The bill raises immediate legal and implementation questions that the text does not resolve. Placing a nationality‑based ban inside 8 U.S.C. 1182(a) is administratively straightforward for visa refusals and status denials, but the interaction with existing statutory protections (for example, asylum, withholding, or other humanitarian admissions) is opaque because the bill does not expressly carve those programs in or out.
Agencies will need to decide whether the bar prevents refugee referrals, parole, asylum interviews, or other non‑statutory processes — decisions that will almost certainly be litigated.
Centralizing exception authority in the Secretary of State, in coordination with DHS, creates a single point of political and operational control but also produces coordination burdens. The text does not set criteria, timelines, or an appeals process for exceptions, leaving room for discretionary, potentially inconsistent decisionmaking and administrative delays.

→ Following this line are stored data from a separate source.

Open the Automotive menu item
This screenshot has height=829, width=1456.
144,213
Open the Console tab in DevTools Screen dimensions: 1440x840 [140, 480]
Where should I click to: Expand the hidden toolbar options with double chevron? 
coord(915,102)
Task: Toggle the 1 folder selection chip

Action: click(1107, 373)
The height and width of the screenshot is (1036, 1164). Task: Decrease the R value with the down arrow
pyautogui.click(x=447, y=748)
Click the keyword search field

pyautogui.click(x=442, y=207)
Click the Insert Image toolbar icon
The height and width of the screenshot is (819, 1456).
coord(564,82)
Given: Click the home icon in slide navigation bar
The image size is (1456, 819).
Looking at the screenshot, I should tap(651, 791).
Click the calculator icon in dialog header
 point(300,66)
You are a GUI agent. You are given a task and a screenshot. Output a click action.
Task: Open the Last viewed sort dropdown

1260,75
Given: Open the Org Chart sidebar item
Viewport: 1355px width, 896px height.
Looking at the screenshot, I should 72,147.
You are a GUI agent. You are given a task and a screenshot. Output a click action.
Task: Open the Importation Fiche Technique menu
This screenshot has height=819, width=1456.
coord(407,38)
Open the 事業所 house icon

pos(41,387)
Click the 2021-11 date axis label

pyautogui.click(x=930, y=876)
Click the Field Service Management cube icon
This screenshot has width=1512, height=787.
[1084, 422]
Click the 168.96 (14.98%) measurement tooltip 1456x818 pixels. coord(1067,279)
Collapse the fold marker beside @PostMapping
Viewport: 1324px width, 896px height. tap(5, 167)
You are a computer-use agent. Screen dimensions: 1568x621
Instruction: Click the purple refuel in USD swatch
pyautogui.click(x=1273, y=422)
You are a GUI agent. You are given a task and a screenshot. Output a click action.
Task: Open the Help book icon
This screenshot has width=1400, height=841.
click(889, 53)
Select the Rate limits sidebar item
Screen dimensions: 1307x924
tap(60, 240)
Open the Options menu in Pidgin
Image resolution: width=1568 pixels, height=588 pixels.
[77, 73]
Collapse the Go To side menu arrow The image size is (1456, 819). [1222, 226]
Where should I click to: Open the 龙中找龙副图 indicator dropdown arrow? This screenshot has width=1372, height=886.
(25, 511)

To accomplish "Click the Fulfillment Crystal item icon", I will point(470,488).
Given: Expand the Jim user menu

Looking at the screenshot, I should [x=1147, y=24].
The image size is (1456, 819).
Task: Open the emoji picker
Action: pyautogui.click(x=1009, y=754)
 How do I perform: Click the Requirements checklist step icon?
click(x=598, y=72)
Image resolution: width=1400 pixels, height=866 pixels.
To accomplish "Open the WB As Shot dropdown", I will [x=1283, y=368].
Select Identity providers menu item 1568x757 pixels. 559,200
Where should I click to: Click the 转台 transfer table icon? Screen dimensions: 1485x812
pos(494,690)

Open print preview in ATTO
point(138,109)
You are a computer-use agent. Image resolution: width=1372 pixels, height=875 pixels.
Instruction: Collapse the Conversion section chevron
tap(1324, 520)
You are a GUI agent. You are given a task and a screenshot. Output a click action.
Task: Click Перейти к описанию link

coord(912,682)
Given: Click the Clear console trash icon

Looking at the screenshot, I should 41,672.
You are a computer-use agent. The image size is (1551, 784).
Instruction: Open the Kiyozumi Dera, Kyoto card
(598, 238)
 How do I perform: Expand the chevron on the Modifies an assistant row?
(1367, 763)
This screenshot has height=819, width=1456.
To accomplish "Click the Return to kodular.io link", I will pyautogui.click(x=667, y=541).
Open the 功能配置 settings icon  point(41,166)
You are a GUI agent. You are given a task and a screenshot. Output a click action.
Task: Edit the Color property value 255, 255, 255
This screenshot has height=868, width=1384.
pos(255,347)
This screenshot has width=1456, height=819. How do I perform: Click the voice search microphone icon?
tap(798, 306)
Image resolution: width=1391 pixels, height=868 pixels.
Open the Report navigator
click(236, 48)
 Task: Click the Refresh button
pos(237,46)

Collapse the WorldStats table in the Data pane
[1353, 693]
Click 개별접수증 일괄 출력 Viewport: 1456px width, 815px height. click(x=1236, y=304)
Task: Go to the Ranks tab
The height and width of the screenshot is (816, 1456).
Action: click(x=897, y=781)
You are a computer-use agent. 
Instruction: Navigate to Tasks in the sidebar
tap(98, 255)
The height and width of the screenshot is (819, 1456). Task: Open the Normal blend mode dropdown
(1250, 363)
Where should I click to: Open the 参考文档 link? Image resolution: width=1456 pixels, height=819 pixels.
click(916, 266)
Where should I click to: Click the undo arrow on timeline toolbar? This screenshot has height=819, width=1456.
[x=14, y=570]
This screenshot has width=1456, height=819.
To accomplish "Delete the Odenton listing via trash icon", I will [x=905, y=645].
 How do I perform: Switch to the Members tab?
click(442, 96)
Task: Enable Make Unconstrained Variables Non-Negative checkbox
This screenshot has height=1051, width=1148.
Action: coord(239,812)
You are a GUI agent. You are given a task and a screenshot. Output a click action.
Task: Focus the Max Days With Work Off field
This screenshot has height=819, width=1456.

The 25‑year duration is unusually long for a moratorium; that temporal choice raises questions about review, sunset mechanics, and the statute’s responsiveness to changing conditions in Somalia or U.S. foreign policy. Finally, the statute’s nationality focus invites constitutional challenges (equal protection/foreign‑policy preemption issues) and claims under international law obligations; courts will have to balance deference to immigration control against individual rights and treaty duties.